With the fourth anniversary of the revised Payments Services Directive (PSD2) now passed, the EBA published a report in January reviewing the authorisation process across all member states.
The EBA noted “significant divergences” in the authorisation process, including varying “level of scrutiny” given to applicants by different regulators. Further VIXIO analysis found a strong geographical correlation, showing that the majority of recent EU licence activity stemmed from Northern Europe.
From 2019-21, more than 50 percent of payments/e-money licence applications and 48 percent of authorisations occurred in five countries — Lithuania, the Netherlands, Germany, Sweden and Ireland — all from Northern Europe. With the exception of Spain, all countries that granted more than 20 licences were in Northern Europe. Lithuania, in particular, dominates the EU payments licensing space with 22 percent of all applicants and 13 percent of authorisations.
In contrast, the bottom ten countries, which were mainly a mixture of Central and Eastern European countries, received only 7 percent of applications and gave out 10 percent of authorisations.
There are a number of possible reasons why only a handful of countries dominate the European licence space. First is time. With the exception of Germany and Spain, the top licence-granting countries typically had a short turnaround in the licensing process of around seven to nine months to grant authorisation. For Sweden, this process fell to between four and six months.
Although there are some exceptions, such as Slovakia and Estonia, overall the top five countries took on average 9.2 months to process applications, compared with 11.2 months for the bottom five countries.
Another possible reason is geography. Firms may choose a licensing jurisdiction because of its strategic importance, including the prospect of joining an existing hub of similar firms with the relevant experienced workforce. For example, Lukas Jakubonis, head of financial market development at the Bank of Lithuania, told VIXIO last year how the country had been working on creating a fintech friendly environment and attracting firms, particularly from the UK, following Brexit.
“We now have one of the most efficient processes in Europe and have attracted big names to the country. Getting companies like Revolut here meant we had a kickstart and had attracted other financial institutions.”
Quality over quantity
Although Lithuania is way out in front in terms of number of applications and authorisations granted in the EU, the data also reveals a relatively high rate of failure among applicants and slowing growth in licensed firms.

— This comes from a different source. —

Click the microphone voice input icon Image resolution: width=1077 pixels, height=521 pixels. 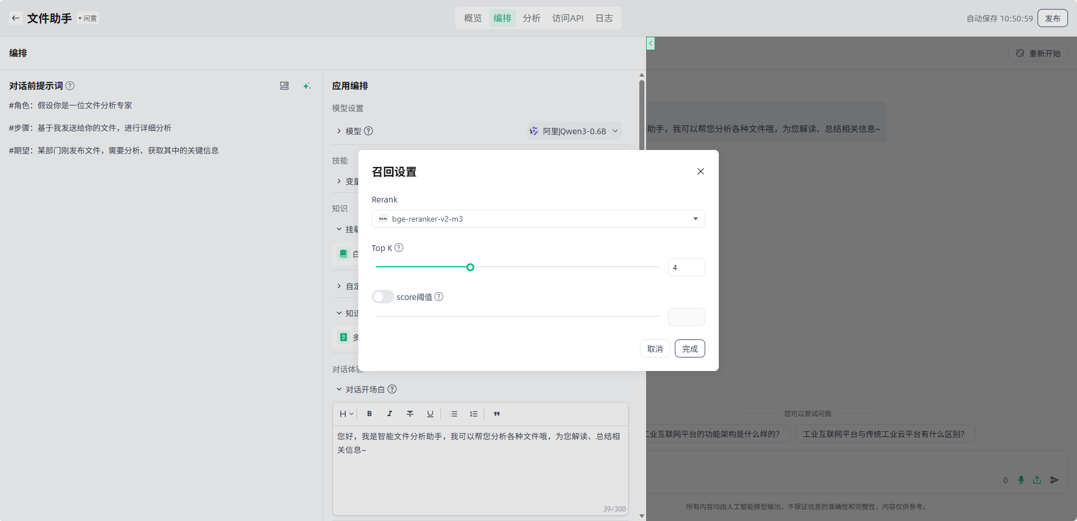coord(1021,480)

Lithuania ranks fifth worst of the 27 EU countries in terms of application success (measured as the number of applications made during the period over the number of licences granted, which is not necessarily like-for-like). At 27 percent, it betters the likes of Romania (17 percent) and the Czech Republic (13 percent) but is significantly behind leading markets Germany (67 percent), the Netherlands (58 percent) and Sweden (48 percent).
More recently, Lithuanian authorities have taken a more judicious approach as the country’s payments scene has matured. According to Jakubonis, the regulator has shifted from quantity to “focusing on quality and business culture”.
These sentiments also match other recent data from the Bank of Lithuania. In 2021, the number of authorised payments and e-money firms increased by 7 percent, equivalent to ten firms. This represents just 15 percent of the 65 firms authorised in the country between 2019-21.
For firms wishing to base themselves in Lithuania, unless the country’s regulators adopt a more liberal licensing policy, it is likely that only a handful of more established firms with a good business culture are likely to become successfully authorised. Other countries, such as Sweden or the Netherlands, could therefore become a more attractive place for new payments firms to locate for their European operations in the longer term.